我国幼儿教师虐待儿童行为的刑法干预——案例评述的视角
作者:王徽 来源:华东政法大学国际法学院 上传时间:2013-12-12
一、案例简介
2012年1O月24日,网上陆续曝光了一组发生于浙江省温岭市的虐待儿童照片,当地公安局介入了调查。调查显示,行为人颜某工作于温岭市某民办幼儿园,且受害儿童并没有因虐待行为而遭受轻伤及以上的伤害。公安局于lO月29日将此案以“寻衅滋事罪”提请温岭市人民检察院批准逮捕。但检察院审查后认为该案需补充侦查,遂未对颜某做出批捕决定。最终公安机关依法撤销了刑案,并对其做出行政拘留十五日的处罚,颜某释放于11月16日。
二、本案焦点
从刑法的角度看,本案的核心争议在于依照我国现行刑法,颜某是否应该被追究刑事责任?适用寻衅滋事罪是否符合“罪刑法定”原则的要求?
由于颜某行为并未造成轻伤后果,故无法适用刑法第234条的“故意伤害罪”。再因刑法第260条“虐待罪”的主体要件为家庭成员之间,故亦不得适用于本案。
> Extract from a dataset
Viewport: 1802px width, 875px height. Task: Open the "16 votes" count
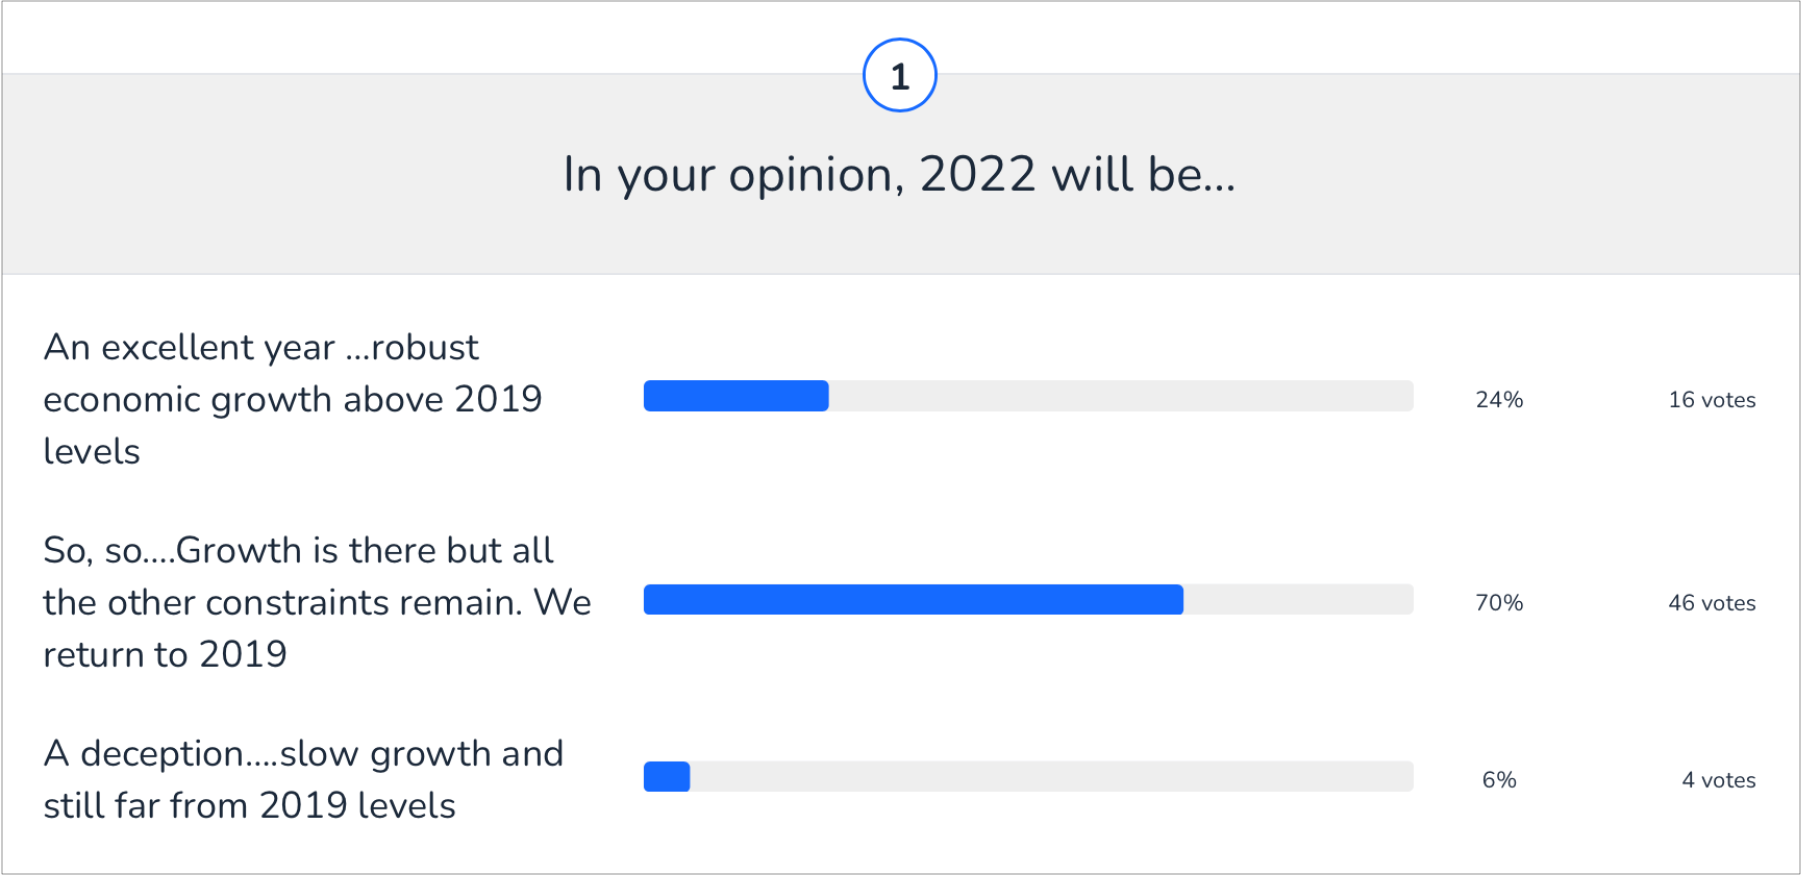tap(1711, 400)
由此可见,司法机关实际上陷入了一个两难境地。一方面我国刑法并没有“虐待儿童罪”这个特殊罪名;另一方面,如果因此就不追究行为人刑事责任,似乎又无法平息民愤。正是在这样的背景下,公安机关起初不得不“主动找寻”罪名,并将目光投向了“寻衅滋事罪”。
三、寻衅滋事罪的渊源及适用的争议性
(一)寻衅滋事罪的渊源
寻衅滋事罪前身为79年刑法中的流氓罪,后者被废除于97年刑法。其部分内容转化成了现在的寻衅滋事罪。然而流氓罪本身缺乏清晰的适用标准、可操作性较差等问题,并没有在寻衅滋事罪中得到改善。故有包括阮齐林教授在内的一些学者认定其为我国最难把握的一种犯罪。
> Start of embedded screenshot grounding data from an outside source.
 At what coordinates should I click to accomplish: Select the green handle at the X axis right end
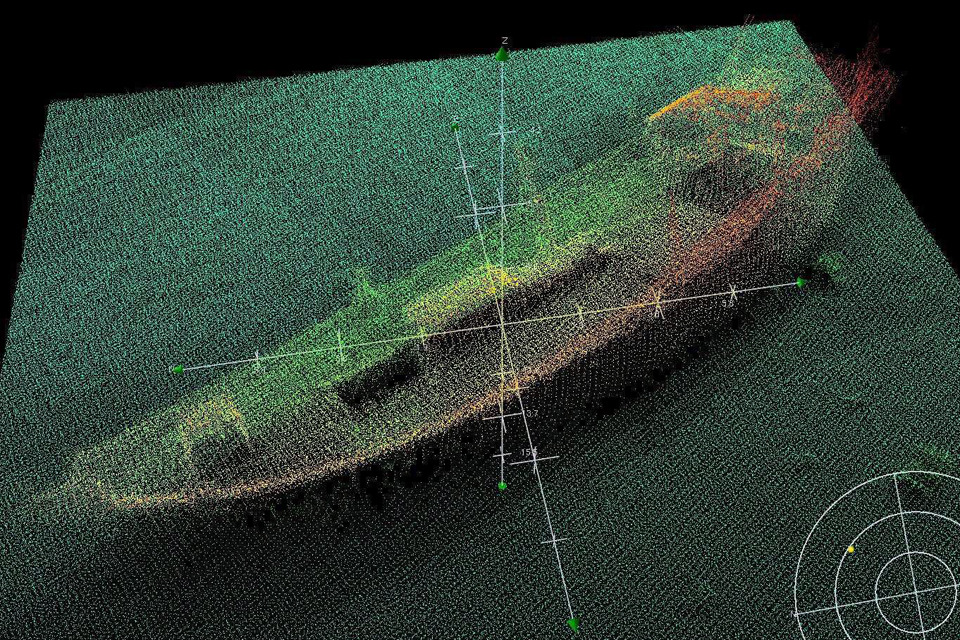(800, 283)
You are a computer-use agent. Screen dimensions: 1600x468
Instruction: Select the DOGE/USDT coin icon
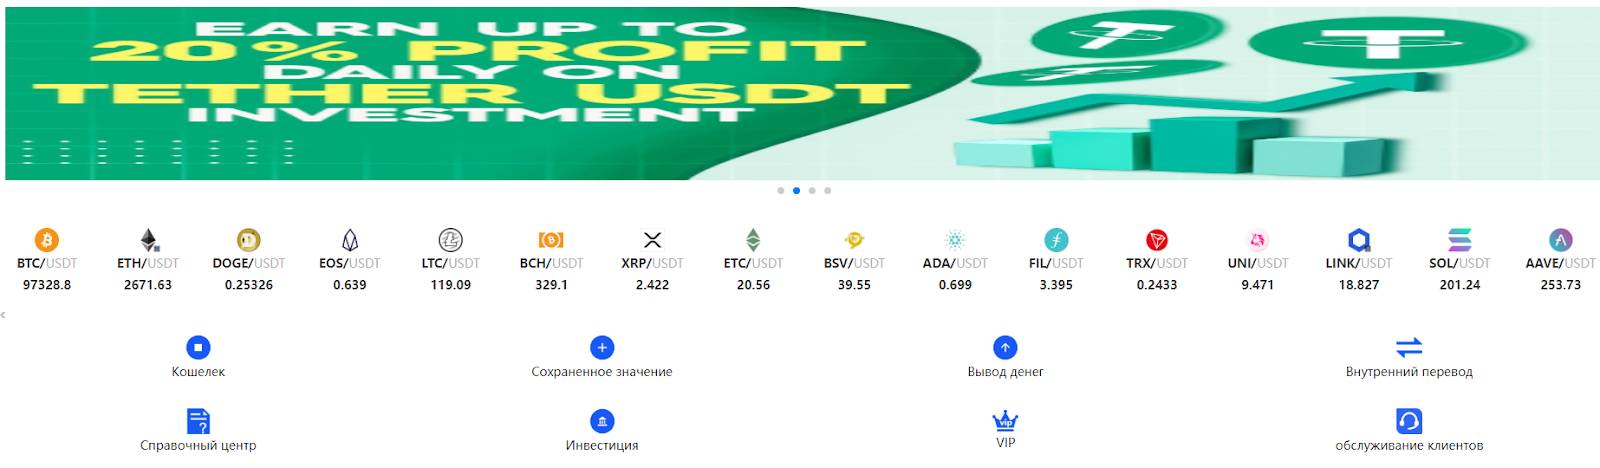point(249,240)
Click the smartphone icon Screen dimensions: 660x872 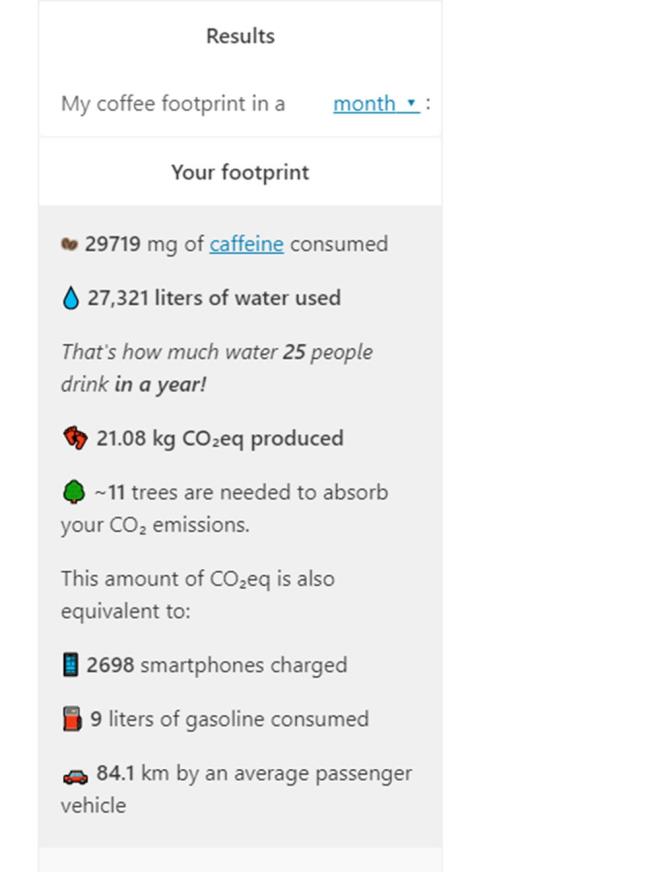click(70, 665)
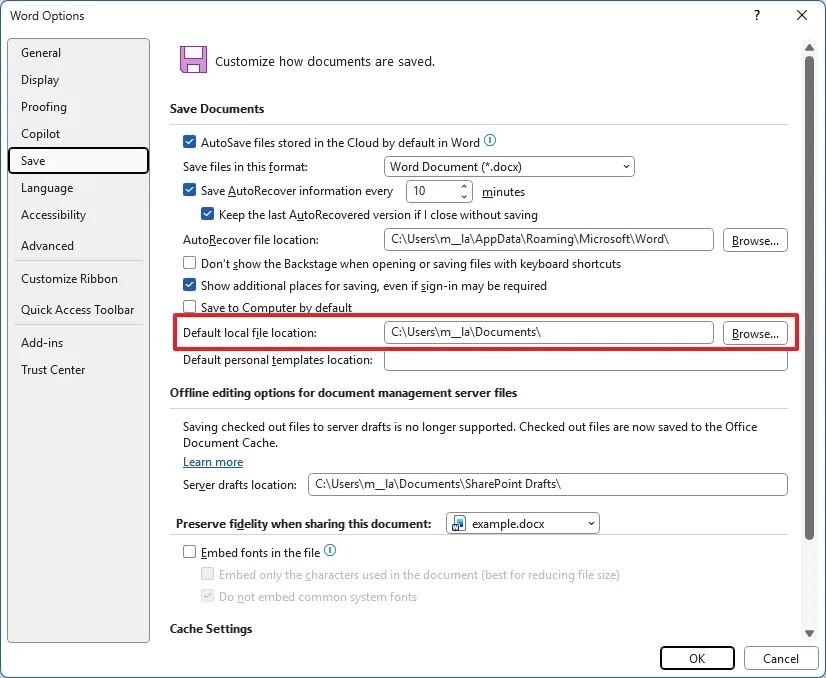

通过解读刑法第293条,我们可将寻衅滋事罪进一步划分为四种行为模式。即“随意殴打他人”型、“追逐、拦截、辱骂他人”型,“强拿卡要或者任意损毁、占用公共财物”型以及“在公共场所起哄闹事”型。同本案相关的要属第一种类型。
(二)适用寻衅滋事罪的争议点
单就本罪的主体、主观、客观条件看,本案都是符合的。然而一旦考虑本罪所保护的法益,那么在适用该罪上就会存在争议,这也正是本案最终无罪释放颜某的原因。由于本罪位于刑法“妨碍社会管理秩序罪”一章,其保护的法益为社会公共秩序。
何为侵犯“社会公共秩序”?这是个非常抽象的概念,如何认定是关键。笔者认为必须结合行为发生的场所、环境、行为人的行为方式等多重因素加以判断。就本案而言,适用寻衅滋事罪有违“罪刑法定”原则,理由如下。
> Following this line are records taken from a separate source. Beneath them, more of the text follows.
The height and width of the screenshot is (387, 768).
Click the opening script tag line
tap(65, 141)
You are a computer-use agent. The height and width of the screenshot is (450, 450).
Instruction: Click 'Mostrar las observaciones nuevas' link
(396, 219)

首先,虐待儿童所侵害的法益,同故意伤害罪、虐待罪所保护的法益并无本质区别,它们都属于个人法益。我们不能“感情用事”,而草率的将虐童行为认定为侵害了社会公共秩序。
其次,由于行为人实施违法行为的场所是一个较为封闭的空间,故颜某的行为对社会上的其他不特定群体不会构成实质的危害,自然也就不能牵强附会地认定她的行为是在损害公共秩序了。
最后,一旦盲目的适用寻衅滋事罪,会使得该罪与其他相关罪名本就模糊的界限变得更加模糊。这将牺牲刑法整体的稳定性,实质性的减损我国刑法现行章节、体例划分的科学性。
四、刑法针对虐童案件的完善途径
通过本案,我们似乎感受到刑法对于本类型案件的规制存在漏洞。笔者认为,为了更好的规制虐童行为,我国的刑法可以通过以下几个途径加以完善。
(一)“挖掘”现有刑法条文
依华东政法大学刘宪权、吴允锋教授的观点,我们现行的法律已经足以调整虐童行为,没有必要对现行刑法做出改动,例如制定虐待儿童罪。本案中,颜某确实有使用暴力,公然贬损儿童人格及尊严的行为。虽然不能适用故意伤害罪,但由于本案情节较为严重;可适用侮辱罪这一范畴,由受害人自诉。
(二)通过法律解释界定虐童问题
刑法立法解释是指在需要进一步明确刑法规范具体含义或者因出现新状况需要明确刑法适用依据时,由全国人大常委会依法定程序对刑法做出的专门解释。虽然这是一种较节约司法成本的手段,但是学界对于立法解释本身争议颇多。特别是无论如何进行解释,都难免被有关学者质疑为变相的“立法”,司法解释就更是如此了。
(三)修改现行虐待罪
通过修改本法条,完全可以将现行的家庭主体,扩展到具有教育、监管职能的主体之上。这样一来,不仅包含了对虐童行为所侵害法益的保护,还为诸如养老院工作人员虐待老人等类型行为一并提供了刑法保护。然而这种做法的问题在于,没有认识到儿童法益的特殊性,“眉毛胡子一把抓”式的模式不利于差别化的定刑。
(四)制定“虐待儿童罪”
以特别条款的形式规定虐童问题,不仅有利于强调国家对未成年人保护的高度重视,而且还有利于差别化的确定刑罚。通过比较法研究,不难发现诸多国家如日本、新西兰、德国采取了该法。我们的法律中也不乏这样的条文,例如对强奸幼女的行为给予更为严厉的处罚。然而这种解决方案的难点在于程序复杂、耗时较长,短期内恐难得到落实。
五、总结
我国现有的涉及虐童问题的法律规则主要零散地体现在《民法通则》、《侵权行为法》、《教师法》、《未成年人保护法》、《行政处罚法》、《治安管理处罚法》、《刑法》之中。虽然法律体系已初步完善,但具体适用时仍然存在种种问题,如缺乏成熟的儿童保护举报、监督机制等。
笔者认为,眼下当务之急在于完善我国现行儿童保护的法律体系。刑法的完善不是一蹴而就的,一味的对“刑事立法”狂热是不可取的。我们应保持冷静的头脑,建立在充分考虑整个法律体系的基础之上,再具体考虑我国刑法应当如何完善。只有按照这样的逻辑,针对虐童行为的刑法规制才能更有效,儿童的权益才能得到更大程度的保护。